Ce sont là les jours paisibles de Chambord ; il y avait des saisons plus bruyantes. Maurice lui-même, se souvenant de son ancien métier de chroniqueur, a laissé, non pas le récit, mais le programme de certaines fêtes destinées à la princesse de Sens. La lettre qui renferme ces détails, lettre conservée aux archives de Dresde, est la dernière qu’il ait écrite à son frère, l’électeur de Saxe et roi de Pologne, Frédéric-Auguste III. Il convient de la reproduire ici tout entière. On y verra autre chose qu’un document sur les réceptions de Chambord ; c’est un croquis assez vif des existences souveraines au XVIIIe siècle. Si l’auteur se peint une fois de plus dans le pêle-mêle de ses récits, il nous fait connaître en même temps les préoccupations fort diverses du roi son frère et les commissions bizarres dont un maréchal de France pouvait être chargé à Paris au nom d’un roi de Pologne. La dauphine Marie-Josèphe venait d’accoucher d’une fille ; Frédéric-Auguste III, qui attend avec impatience des nouvelles de l’accouchée, n’est pas moins impatient d’apprendre si telle et telle danseuse, envoyées par lui à Paris pour se perfectionner dans leur art, ont mis à profit les leçons de l’Opéra. Maurice doit un rapport au roi de Pologne sur ces deux événemens. Émotions de famille, renseignemens de coulisse, tout cela se mêle le plus naturellement du monde dans le message du maréchal comme dans la pensée du souverain.

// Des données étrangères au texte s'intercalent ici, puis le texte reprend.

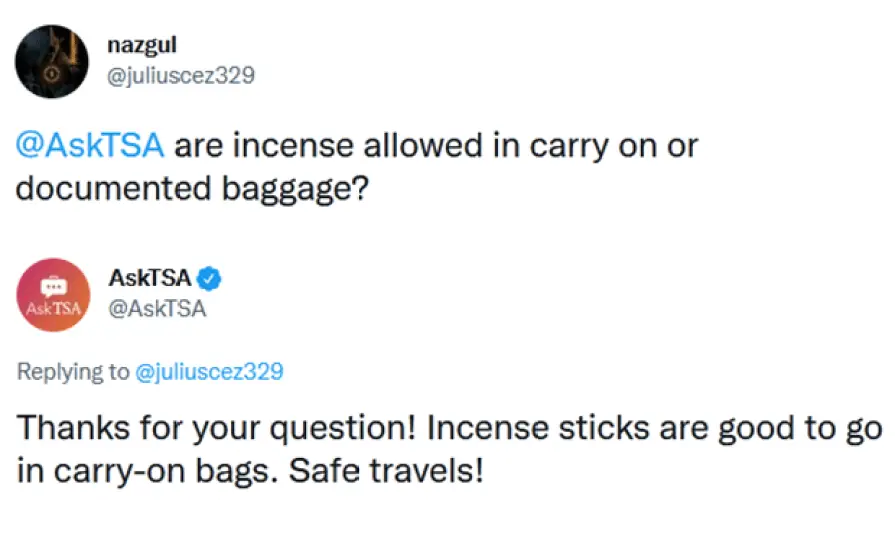895x536 pixels.
Task: Click the 'Safe travels!' closing text
Action: (386, 471)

« Versailles, le 5 septembre 1750.

« Sire,

« N’ayant pu avoir l’avantage d’écrire à votre majesté par le premier courrier de M. le comte de Loss, j’ai attendu le neuvième jour des couches de Mme la dauphine, terme après lequel il n’y a plus rien à craindre pour sa personne[1]. Elle a été en danger le quatrième ; mais, grâce à Dieu,

  1. L’accouchement de la dauphine avait eu lieu le 26 août 1750. La princesse à laquelle Marie-Josèphe donna le jour, et qui reçut le nom de Zéphirine, mourut tout enfant, âgée de cinq ans et six jours, le 1er septembre 1755.